> Activity
Nothing but the lines from the start of the entries through the line containing "Task: Toggle the hamburger navigation menu" should appear in the answer, each given exactly.

(Saved data entries)
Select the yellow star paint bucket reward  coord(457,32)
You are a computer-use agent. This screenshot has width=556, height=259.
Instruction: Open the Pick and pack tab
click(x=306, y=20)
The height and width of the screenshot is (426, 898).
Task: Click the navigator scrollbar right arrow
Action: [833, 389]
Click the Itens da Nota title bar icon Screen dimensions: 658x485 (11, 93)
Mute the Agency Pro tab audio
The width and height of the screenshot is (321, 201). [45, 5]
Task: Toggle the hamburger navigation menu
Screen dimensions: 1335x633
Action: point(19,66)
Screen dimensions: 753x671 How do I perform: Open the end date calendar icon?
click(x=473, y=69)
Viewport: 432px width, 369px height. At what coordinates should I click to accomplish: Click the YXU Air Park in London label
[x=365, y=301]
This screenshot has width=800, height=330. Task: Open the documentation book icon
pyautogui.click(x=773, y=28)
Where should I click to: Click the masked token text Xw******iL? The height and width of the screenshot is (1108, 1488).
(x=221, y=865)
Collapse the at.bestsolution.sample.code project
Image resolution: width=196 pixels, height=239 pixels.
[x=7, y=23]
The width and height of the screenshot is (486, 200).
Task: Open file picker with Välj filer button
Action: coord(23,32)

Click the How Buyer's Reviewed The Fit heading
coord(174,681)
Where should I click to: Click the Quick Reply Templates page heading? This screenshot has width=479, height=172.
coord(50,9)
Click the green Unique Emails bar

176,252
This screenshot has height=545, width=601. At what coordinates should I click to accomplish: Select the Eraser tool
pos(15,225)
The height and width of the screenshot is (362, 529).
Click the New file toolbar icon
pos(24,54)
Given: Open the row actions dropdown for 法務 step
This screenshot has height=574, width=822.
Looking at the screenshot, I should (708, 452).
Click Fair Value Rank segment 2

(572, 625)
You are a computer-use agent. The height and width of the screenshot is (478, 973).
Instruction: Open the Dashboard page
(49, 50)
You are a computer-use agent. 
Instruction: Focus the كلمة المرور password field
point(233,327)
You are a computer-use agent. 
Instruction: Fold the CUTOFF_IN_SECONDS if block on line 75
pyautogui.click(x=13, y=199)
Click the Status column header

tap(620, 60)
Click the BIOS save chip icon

> Answer to this problem
Select the yellow star paint bucket reward  coord(457,32)
You are a computer-use agent. This screenshot has width=556, height=259.
Instruction: Open the Pick and pack tab
click(x=306, y=20)
The height and width of the screenshot is (426, 898).
Task: Click the navigator scrollbar right arrow
Action: [833, 389]
Click the Itens da Nota title bar icon Screen dimensions: 658x485 (11, 93)
Mute the Agency Pro tab audio
The width and height of the screenshot is (321, 201). [45, 5]
Task: Toggle the hamburger navigation menu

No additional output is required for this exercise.